Submitted to: Energy and Fuels
Publication Type: Peer Reviewed Journal
Publication Acceptance Date: February 24, 2009
Publication Date: March 18, 2009
Citation: Boateng, A.A. Response of the devolatilization process to the lignin concenration in alfalfa stems. 2009. Energy and Fuels. 23:2316-2318. Interpretive Summary: Legumes, like alfalfa, are potential energy crops that have been identified under the US-DOE biofuels feedstock groups. Alfalfa stems have considerable potential as a feedstock for bio-fuels and chemicals production because of the large alfalfa hay production, 50% of which is stem which, although relatively indigestible for feed purposes, can become a source of biomass already collected. However, the conversion of the biomass into energy and chemicals via the thermal route can be dependent upon the composition. The effect of the lignin content in alfalfa hay on the rate at which volatile gases evolve during slow heating in an inert atmosphere was investigated; a procedure which is fundamental to all thermal energy conversion processes. It was found that while the rate of gas evolution was inherently lignin content dependent, the effect was not significant within the normal range of lignin content of alfalfa stem especially at higher temperatures which industrial plants would normally operate. The result is contrary to the effect lignin has on bio-conversion such as fermentation. The findings are relevant today for researchers who are determining the potential of alfalfa stems as future energy feedstocks and will be useful in the future to breeders and producers of alfalfa as an energy crop.

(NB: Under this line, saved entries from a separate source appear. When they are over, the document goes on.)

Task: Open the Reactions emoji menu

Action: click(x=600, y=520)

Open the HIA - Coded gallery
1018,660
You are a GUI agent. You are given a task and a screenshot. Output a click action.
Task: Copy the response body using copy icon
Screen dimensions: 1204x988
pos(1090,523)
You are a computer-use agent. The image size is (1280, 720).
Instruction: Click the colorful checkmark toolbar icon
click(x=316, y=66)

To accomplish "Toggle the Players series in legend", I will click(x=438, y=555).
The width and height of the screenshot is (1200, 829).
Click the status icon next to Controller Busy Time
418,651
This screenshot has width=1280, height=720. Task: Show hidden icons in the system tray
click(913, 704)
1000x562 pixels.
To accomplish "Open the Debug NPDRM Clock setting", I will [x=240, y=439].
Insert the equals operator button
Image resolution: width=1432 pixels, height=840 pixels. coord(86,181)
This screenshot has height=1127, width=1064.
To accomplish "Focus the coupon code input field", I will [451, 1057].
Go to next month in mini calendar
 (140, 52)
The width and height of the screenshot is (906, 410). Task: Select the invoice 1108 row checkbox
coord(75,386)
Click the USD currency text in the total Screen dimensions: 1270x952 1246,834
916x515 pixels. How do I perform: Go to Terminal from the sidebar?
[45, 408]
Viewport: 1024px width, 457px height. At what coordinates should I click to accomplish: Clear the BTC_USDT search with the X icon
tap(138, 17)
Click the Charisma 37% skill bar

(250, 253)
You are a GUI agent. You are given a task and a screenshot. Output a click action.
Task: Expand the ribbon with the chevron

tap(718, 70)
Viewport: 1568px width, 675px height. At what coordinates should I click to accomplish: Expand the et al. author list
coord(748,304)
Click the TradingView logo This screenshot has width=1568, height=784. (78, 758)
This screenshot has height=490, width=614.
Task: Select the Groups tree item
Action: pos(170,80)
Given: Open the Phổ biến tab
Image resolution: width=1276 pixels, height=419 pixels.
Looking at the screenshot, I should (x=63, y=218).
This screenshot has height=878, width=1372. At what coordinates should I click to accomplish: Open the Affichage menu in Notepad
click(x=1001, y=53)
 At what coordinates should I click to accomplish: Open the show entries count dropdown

Technical Abstract: The devolatilization of alfalfa stems with variable lignin content and within a narrow band of biological lignin range was carried out using a thermogravimetric analyzer (TGA). The samples were subjected to a full thermochemical conversion temperature range between ambient and 1100 degree C. The data was compared with similar evolution curves for pure cellulose and pure extracted lignin (alkali and organisolv). The pure cellulose, extracted lignin and the lignocellulosic alfalfa exhibited completely different evolution profiles with the cellulose and the lignin forming two boundary profiles within which lie all the lignified alfalfa stems. Within the biological lignin content studied that ranged between 13 and 20%, the amount devolatilized was higher with lower lignin content. However, the differences were small and depended on the heating rate. Lower heat rate showed more pronounced differences in volatile evolution in the rapid devolatilization temperature range (250-400 degree C) with the differences diminishing at higher heating rate.